## Your goal:
Copy out the lines from the one containing "The width and height of the screenshot is (1456, 824)." through the one containing "will click(505, 51).", swapping each "Open" for "Expand" and leaving everything else unchanged.

[Data records]
"""

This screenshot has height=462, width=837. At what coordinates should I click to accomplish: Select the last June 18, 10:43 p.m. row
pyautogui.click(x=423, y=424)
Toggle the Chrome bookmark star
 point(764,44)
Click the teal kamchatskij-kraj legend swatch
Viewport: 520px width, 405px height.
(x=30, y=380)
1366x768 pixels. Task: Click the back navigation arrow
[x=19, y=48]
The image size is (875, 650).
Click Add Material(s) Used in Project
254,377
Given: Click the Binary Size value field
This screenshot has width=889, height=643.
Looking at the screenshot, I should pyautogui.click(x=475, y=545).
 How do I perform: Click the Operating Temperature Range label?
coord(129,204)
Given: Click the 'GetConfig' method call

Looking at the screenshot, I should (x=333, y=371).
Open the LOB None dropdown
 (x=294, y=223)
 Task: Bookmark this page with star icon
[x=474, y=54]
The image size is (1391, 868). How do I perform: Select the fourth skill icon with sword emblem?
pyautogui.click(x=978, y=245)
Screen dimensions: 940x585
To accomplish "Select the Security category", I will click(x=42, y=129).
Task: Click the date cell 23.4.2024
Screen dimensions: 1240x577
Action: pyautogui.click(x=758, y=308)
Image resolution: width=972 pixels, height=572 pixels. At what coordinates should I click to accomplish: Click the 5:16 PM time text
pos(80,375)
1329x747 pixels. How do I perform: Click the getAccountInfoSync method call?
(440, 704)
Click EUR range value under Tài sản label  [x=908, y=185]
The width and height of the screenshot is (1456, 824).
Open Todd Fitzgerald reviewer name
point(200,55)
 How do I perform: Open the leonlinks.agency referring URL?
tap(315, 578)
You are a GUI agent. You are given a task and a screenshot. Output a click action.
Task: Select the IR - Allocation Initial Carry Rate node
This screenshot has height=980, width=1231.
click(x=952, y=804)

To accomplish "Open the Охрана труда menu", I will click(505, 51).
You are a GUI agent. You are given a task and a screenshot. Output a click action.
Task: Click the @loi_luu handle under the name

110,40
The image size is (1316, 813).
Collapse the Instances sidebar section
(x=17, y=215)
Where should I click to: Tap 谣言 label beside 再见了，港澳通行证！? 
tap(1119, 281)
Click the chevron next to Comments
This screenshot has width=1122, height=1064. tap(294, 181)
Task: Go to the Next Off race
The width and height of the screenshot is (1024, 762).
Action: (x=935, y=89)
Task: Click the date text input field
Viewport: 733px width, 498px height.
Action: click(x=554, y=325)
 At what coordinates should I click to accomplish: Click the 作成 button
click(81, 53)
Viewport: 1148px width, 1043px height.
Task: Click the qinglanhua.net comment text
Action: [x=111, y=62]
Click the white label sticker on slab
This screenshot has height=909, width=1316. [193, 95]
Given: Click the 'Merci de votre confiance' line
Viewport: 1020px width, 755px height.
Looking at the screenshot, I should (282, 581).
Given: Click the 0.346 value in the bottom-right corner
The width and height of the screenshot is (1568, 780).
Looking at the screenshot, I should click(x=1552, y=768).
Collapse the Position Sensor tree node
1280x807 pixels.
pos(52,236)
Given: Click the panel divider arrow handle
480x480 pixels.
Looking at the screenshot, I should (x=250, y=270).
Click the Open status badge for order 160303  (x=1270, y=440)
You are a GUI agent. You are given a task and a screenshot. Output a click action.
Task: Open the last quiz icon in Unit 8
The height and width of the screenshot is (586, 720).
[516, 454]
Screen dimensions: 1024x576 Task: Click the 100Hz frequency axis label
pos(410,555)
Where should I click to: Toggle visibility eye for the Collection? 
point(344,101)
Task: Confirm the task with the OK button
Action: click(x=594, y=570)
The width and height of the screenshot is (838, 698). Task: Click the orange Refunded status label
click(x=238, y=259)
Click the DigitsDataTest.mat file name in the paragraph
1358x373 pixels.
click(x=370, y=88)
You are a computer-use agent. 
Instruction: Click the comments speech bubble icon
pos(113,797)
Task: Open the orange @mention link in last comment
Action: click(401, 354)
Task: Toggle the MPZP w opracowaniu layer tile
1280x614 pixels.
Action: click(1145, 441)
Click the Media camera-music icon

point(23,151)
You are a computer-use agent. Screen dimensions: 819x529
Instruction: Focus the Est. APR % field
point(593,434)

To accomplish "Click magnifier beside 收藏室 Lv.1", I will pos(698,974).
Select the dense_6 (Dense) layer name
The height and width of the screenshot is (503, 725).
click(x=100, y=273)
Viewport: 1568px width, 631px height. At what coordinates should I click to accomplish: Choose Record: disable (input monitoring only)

"""

## Task answer:
The width and height of the screenshot is (1456, 824).
Expand Todd Fitzgerald reviewer name
point(200,55)
 How do I perform: Expand the leonlinks.agency referring URL?
tap(315, 578)
You are a GUI agent. You are given a task and a screenshot. Output a click action.
Task: Select the IR - Allocation Initial Carry Rate node
This screenshot has height=980, width=1231.
click(x=952, y=804)

To accomplish "Expand the Охрана труда menu", I will click(505, 51).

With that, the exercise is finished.